The trend in increasing also seen in the national level from 38% in 1978/1979 (LRMP) to 40.36% in 2015 (DFRS, 2015). Furthermore, this trend is also replicated in some smaller clusters within the study area such as Kaski district (Bhandari et al., 2019), Tanahun district (Oli & Shrestha, 2009; Shrestha, 2015), CHAL region (Subedi, 2018), and Phewa watershed (Paudyal et al., 2017b). In Phewa lake watershed, forest cover has increased by 12% since the 1970s mainly due to the community-based forest management and regeneration programs (Besseau et al., 2018). Subedi et al. (2018) found an increase in forest cover by 57.2 km2 in the 12 districts of Chitwan Annapurna Landscape (CHAL) (Baglung, Dhading, Gorkha, Gulmi, Kaski, Lamjung, Manang, Mustang, Myagdi, Parbat, Syangja, and Tanahu districts) during 2000–2010.

The National Biodiversity Strategy and Action Plan provides the strategic roadmap for biodiversity conservation of Nepal (Rai et al., 2016). National level plans prioritize preservation of forest, control of forest fire and invasive species, community-based integrated forest management for water, wildlife, conservation of endangered species, wetland and riverine forest conservation and agroforestry (MoFSC, 2015).

In addition, there has been reduced risks of environmental degradation and watershed destruction and improved landscape regeneration (Paudyal et al., 2017b). Much of this is because of controls on illegal logging, encroachment and forest fires (Pokharel & Nurse, 2004), dissuading farmers from open grazing, reduced pressure upon the community forests (Upreti, 2001), and preservation-oriented forest operational plans (Kimengsi et al., 2019).

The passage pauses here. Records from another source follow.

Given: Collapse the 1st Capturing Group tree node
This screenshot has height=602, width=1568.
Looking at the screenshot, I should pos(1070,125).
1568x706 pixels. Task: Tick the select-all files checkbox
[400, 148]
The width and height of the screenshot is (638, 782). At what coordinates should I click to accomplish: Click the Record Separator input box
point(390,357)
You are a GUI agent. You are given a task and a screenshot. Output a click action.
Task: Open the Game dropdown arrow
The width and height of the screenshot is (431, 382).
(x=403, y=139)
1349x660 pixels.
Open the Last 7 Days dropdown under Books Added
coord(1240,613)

Emigration to the Tarai and peri/urban areas due to personal insecurity aroused by political conflict (1996–2006) and people’s quest for better quality of life, economic opportunities, and public service accessibility has resulted in abandoned cultivated land in hill and mountain region of Nepal (Adhikari et al., 2019; Jaquet et al., 2016, 2019; Khanal & Watanabe, 2006; Rai et al., 2019). Of the total cultivated land, 24% was abandoned in the study area where private forest cover developed (PPC, 2019).

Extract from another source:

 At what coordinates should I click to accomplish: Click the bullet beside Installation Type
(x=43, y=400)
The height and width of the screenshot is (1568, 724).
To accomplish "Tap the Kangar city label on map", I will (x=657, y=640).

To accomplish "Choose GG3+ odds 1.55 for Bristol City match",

Shifts to alternative sources such as liquefied petroleum gas (LPG) and electricity (Paudyal et al., 2019) for cooking has reduced people’s dependency upon forest aiding the increase in forest cover. The consumption of LPG gas was increased and imported 77,594 ton in 2004/2005 and 258,299 ton in 2014/2015 from India (Bhandari & Pandit, 2018).

The national-level plantation program of rehabilitation and conservation in degraded and denuded areas is still ongoing with trained and motivated NGOs and community-based organizations (CBOs) contributing. Funding has come through a number of bilateral and multilateral institutional arrangements including DFID/USAID, GIZ, and ADB. UK-funded DFID has largely contributed to the restoration of 1.56 million ha in the denuded hills and degraded forests through the Plantation and Forest Management Research and Extension Program (Tamrakar & Mohans,2013; DFRS, 1999). New plantations have been developed in 204.28 ha in the barren land in the study area during 2019 (PPC, 2019).

Protecting primary forests is essential as they maintain ecological functions, carbon storage, and environmental equilibrium. The increasing forest cover observed for the study area go a long way to help meet to the national and global agenda of reforestation along with SDG 15. However, utilization of the forest ecosystem for poverty alleviation and local livelihood enhancement still remains as a challenge. For this, forest management, forest-based ecotourism and other enterprises map provide new opportunities.

Despite widely reported global forest losses and degradation, other evidence of forest restoration at the global, regional, and national levels indicates that the historical momentum is moving toward balanced ecosystems and the natural environment (Jacobs et al., 2015). The novelty of our study lies in the fact that we have used regional LULC data and forest cover data on ecological and physiographic zones to provide the details of changes in a mountain to lowland watershed, and we suggest it can be replicated to provide a scenario analysis of forest restoration elsewhere in the world at regional and local levels.